Une honnête femme ! Je vous entends. Une honnête femme va-t-elle jusqu’au sacrifice de toute une vie, de toute joie, de toute tendresse, de tout ce pour quoi nous sommes nées, nous autres ? Regardez-moi donc. Suis-je faite pour le cloître ? Puisque j’ai épousé un homme, c’est que je ne me destinais pas au cloître, n’est-ce pas ? Cet homme, qui m’a prise, me rejette et court à d’autres... Lesquelles ! Moi je ne suis pas de celles qui partagent. Tant pis pour vous, tant pis pour vous. Je suis libre. Vous n’avez pas le droit de m’adresser un conseil. Je suis libre !
M. DE SALLUS
Ma chère, calmez-vous. Vous vous méprenez complètement. Je ne vous ai jamais soupçonnée. J’ai pour vous une profonde estime et une profonde amitié ; une amitié qui grandit chaque jour.
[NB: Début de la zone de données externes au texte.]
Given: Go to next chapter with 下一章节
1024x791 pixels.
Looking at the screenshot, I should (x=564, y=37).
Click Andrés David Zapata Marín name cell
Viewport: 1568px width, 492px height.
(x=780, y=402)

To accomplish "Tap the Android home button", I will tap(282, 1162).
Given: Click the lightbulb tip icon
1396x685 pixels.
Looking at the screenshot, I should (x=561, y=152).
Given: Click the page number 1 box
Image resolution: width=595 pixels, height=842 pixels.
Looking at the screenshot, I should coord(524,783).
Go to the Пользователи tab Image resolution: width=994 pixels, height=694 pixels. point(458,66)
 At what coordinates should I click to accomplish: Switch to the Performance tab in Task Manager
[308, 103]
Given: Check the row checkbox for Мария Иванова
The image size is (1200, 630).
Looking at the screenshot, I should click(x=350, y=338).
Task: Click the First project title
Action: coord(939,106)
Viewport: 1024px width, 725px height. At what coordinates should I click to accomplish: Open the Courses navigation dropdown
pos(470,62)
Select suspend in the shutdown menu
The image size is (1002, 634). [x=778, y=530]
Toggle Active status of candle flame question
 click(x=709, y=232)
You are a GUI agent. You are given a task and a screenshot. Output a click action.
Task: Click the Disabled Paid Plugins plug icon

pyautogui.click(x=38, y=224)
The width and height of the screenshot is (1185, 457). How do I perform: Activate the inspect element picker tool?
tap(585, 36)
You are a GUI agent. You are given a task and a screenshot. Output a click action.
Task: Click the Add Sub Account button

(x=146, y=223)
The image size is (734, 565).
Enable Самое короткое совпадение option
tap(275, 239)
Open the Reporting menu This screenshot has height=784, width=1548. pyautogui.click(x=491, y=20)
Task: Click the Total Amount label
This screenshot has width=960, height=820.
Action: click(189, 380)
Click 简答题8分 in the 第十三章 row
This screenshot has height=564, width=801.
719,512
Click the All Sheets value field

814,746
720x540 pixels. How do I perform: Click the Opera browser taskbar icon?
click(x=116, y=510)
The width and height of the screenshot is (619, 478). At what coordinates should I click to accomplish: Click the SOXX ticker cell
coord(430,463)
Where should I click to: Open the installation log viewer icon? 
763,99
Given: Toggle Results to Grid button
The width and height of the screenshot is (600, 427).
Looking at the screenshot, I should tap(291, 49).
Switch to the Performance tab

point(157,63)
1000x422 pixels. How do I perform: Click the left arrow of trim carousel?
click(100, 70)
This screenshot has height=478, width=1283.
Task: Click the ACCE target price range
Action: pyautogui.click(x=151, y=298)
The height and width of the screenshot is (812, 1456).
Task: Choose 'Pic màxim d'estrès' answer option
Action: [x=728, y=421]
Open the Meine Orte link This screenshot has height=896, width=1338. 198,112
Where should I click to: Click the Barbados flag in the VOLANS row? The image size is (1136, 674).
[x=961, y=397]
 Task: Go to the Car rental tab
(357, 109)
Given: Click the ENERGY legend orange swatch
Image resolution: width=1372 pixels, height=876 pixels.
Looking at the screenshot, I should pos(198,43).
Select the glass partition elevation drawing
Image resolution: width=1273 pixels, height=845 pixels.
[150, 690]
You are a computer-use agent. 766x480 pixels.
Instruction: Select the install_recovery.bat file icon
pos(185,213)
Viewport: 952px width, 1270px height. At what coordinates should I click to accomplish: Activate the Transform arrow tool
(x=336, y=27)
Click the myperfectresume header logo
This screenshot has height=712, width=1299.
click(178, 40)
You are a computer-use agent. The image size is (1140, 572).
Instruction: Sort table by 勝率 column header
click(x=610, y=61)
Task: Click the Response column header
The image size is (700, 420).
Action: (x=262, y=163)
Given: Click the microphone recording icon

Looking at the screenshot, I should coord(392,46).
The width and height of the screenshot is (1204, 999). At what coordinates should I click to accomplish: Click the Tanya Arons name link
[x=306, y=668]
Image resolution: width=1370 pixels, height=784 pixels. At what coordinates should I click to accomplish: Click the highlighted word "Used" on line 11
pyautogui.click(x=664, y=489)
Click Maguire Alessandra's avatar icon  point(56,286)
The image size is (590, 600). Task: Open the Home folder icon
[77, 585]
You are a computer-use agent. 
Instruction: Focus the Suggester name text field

Je ne peux pas revenir sur ce passé que vous me reprochez si cruellement. Je suis peut-être un peu trop... comment dirais-je ?
MADAME DE SALLUS
Dites Régence. Je connais ce plaidoyer pour excuser toutes les faiblesses et toutes les fredaines. Ah oui ! le XVIIIe siècle ! le siècle élégant ! Que de grâce, quelle délicieuse fantaisie, que de caprices adorables ! C’est une rengaine, mon cher.
M. DE SALLUS
Non, vous vous méprenez encore. Je suis, j’étais surtout, trop... trop Parisien, trop habitué à la vie du soir, en me mariant, habitué aux coulisses, au cercle, à mille choses... on ne peut pas rompre tout de suite... il faut du temps. Et puis, le mariage nous change trop, trop vite. Il faut s’y accoutumer... peu à peu... Vous m’avez coupé les vivres quand j’allais m’y faire.
MADAME DE SALLUS
Grand merci. Et vous venez, peut-être, me proposer une nouvelle épreuve ?
M. DE SALLUS
Oh ! quand il vous plaira. Vrai, quand on se marie après avoir vécu comme moi, on ne peut s’empêcher de regarder d’abord un peu sa femme comme une nouvelle maîtresse, une maîtresse honnête... ce n’est que plus tard qu’on comprend bien, qu’on distingue bien, et qu’on se repent.
MADAME DE SALLUS
Eh bien ! mon cher, il est trop tard. Comme je vous l’ai dit, je cherche de mon côté. J’ai mis trois ans à m’y décider. Vous avouerez que c’est long. Il me faut quelqu’un de bien, de mieux que vous... C’est un compliment que je vous fais et vous n’avez pas l’air de le remarquer.
M. DE SALLUS
Madeleine, cette plaisanterie est déplacée.
MADAME DE SALLUS
Mais non, car je suppose que toutes vos maîtresses étaient mieux que moi, puisque vous les avez préférées à moi.
M. DE SALLUS
Voyons, dans quelle disposition d’esprit êtes-vous ?
MADAME DE SALLUS
Mais je suis comme toujours. C’est vous qui avez changé, mon cher.
M. DE SALLUS
C’est vrai, j’ai changé.
MADAME DE SALLUS
Ce qui veut dire ?
M. DE SALLUS
Que j’étais un imbécile.
MADAME DE SALLUS
Et que ?...
M. DE SALLUS
Que je reviens à la raison.
MADAME DE SALLUS
Et que ?...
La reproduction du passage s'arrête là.